To fix oversupply issues, the amendments clarify that businesses can use current allowances to cover their emissions after 2020, which should increase demand in the near term, presuming that buyers have confidence that the market will persist after 2020. They also say that unsold allowances will eventually be placed in a higher-priced reserve that will be made available if prices reach a certain threshold. At that point, the excess allowances will cost $60 more per ton than the minimum auction price, which itself is pegged to the rate of inflation.
That provision should entice buyers to snap up allowances as soon as the next auction, which is Aug. 16, one market observer said.
“If you believe this system is credible, you should buy allowances at today’s low prices and hold them for the post-2020 period,” said Danny Cullenward, a research associate at the Carnegie Institution for Science who questions ARB’s post-2020 legal footing. “Otherwise, you’ll have to buy them back at a much higher price later.”
Another observer said the proposals would ease market jitters.

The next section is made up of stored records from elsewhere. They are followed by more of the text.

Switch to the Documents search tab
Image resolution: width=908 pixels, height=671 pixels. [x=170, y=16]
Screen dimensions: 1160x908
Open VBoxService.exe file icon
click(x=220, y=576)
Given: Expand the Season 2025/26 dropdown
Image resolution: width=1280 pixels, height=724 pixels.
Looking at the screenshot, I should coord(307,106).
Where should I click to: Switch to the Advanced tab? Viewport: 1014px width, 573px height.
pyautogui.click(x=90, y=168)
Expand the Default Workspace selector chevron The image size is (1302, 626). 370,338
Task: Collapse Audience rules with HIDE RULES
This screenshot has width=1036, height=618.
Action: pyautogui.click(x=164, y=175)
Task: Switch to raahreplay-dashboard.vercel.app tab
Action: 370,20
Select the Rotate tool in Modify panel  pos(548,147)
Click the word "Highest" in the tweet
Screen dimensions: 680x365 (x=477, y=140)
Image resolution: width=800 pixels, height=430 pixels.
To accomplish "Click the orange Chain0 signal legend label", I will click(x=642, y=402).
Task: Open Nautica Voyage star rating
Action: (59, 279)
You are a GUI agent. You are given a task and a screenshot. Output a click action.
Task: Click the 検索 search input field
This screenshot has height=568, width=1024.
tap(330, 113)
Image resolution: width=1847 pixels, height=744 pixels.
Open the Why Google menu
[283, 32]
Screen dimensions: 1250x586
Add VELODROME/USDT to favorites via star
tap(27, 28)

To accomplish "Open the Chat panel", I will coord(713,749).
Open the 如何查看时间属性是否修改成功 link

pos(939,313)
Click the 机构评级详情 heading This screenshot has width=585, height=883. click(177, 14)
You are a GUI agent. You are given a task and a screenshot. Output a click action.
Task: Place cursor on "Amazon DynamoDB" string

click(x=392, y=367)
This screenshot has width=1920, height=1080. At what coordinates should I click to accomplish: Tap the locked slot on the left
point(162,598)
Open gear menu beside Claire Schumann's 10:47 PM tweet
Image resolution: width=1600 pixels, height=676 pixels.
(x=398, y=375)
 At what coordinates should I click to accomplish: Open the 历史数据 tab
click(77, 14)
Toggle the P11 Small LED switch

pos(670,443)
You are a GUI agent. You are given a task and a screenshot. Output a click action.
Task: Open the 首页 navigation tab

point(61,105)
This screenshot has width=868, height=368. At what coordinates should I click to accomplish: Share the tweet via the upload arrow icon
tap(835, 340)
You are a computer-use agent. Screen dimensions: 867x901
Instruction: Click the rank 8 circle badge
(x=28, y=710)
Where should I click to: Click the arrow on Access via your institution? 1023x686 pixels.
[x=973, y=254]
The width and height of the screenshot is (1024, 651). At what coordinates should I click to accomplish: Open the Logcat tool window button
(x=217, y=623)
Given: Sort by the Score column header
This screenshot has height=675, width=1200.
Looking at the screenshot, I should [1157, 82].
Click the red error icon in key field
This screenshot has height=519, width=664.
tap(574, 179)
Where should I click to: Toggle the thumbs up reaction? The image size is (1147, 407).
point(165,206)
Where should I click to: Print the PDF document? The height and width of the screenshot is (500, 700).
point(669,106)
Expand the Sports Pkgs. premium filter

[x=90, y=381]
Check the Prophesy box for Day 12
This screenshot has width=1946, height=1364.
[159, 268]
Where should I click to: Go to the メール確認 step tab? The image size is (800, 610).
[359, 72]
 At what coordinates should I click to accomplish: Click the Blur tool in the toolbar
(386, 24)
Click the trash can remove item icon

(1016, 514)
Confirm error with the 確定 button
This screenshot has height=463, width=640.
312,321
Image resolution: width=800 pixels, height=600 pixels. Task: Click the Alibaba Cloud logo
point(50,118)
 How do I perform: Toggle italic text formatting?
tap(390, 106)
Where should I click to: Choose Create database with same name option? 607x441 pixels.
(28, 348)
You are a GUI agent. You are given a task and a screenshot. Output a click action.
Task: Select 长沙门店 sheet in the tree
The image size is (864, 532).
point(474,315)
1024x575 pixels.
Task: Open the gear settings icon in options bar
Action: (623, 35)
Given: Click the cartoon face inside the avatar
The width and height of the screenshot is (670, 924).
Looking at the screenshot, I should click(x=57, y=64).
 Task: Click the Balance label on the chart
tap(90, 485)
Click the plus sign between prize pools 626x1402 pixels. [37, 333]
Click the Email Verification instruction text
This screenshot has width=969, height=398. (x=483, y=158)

“Looking at the amendments and the adjustments made, it looks like they responded to the uncertainties that are out there,” said Steve Frisch, president of the Sierra Business Council, a group of 4,000 businesses based in the Sierra Nevada that advocates for climate- and environment-friendly policies. “They created more of an opportunity for allowance reserves; they really created mechanisms for bringing allowances back into the market to stabilize prices if they fluctuate dramatically.”
ARB also said it envisions continuing to hold joint auctions with Quebec, Canada, and linking markets with Ontario in 2018. But it said it doesn’t expect an imminent link with the state of Washington, which recently came out with a carbon-capping plan, or an arrangement to accept carbon offsets from tropical forests in Brazil, which has been under discussion for years.
Environmental justice advocates, who have long criticized cap and trade for its propensity to allow businesses to avoid reducing emissions at the source, praised the lack of an immediate link to international deforestation programs.
“That’s one good thing,” said Amy Vanderwarker, co-director of the California Environmental Justice Alliance.
The amendments also envision submitting the cap-and-trade regulations to U.S. EPA to serve as California’s compliance plan under the Clean Power Plan for existing power plants, if the Supreme Court stay of the federal regulations is lifted.
An advocate for sustainable business practices said California’s leadership on the Clean Power Plan could spur other states to pursue carbon pricing.
“From COP 21 to many other venues, California is seen as a model,” said Kirsten James, senior manager of California policy and partnerships at Ceres, a Boston-based nonprofit. “From that perspective, as well, for cap and trade and setting a carbon price in other states and at the national level, we’re really looking to California.”
Cullenward pointed out that legal questions about the program’s post-2020 status should also apply to ARB’s submission to U.S. EPA. If cap and trade is not legal, then EPA should not accept it as a compliance plan, he said, even if California’s emissions are projected to be well below the federal cap for 2030.
“With this legal uncertainty in the state, it’ll be an interesting question to say to the federal government, ‘Don’t worry about that; we’ve got that taken care of,’” he said.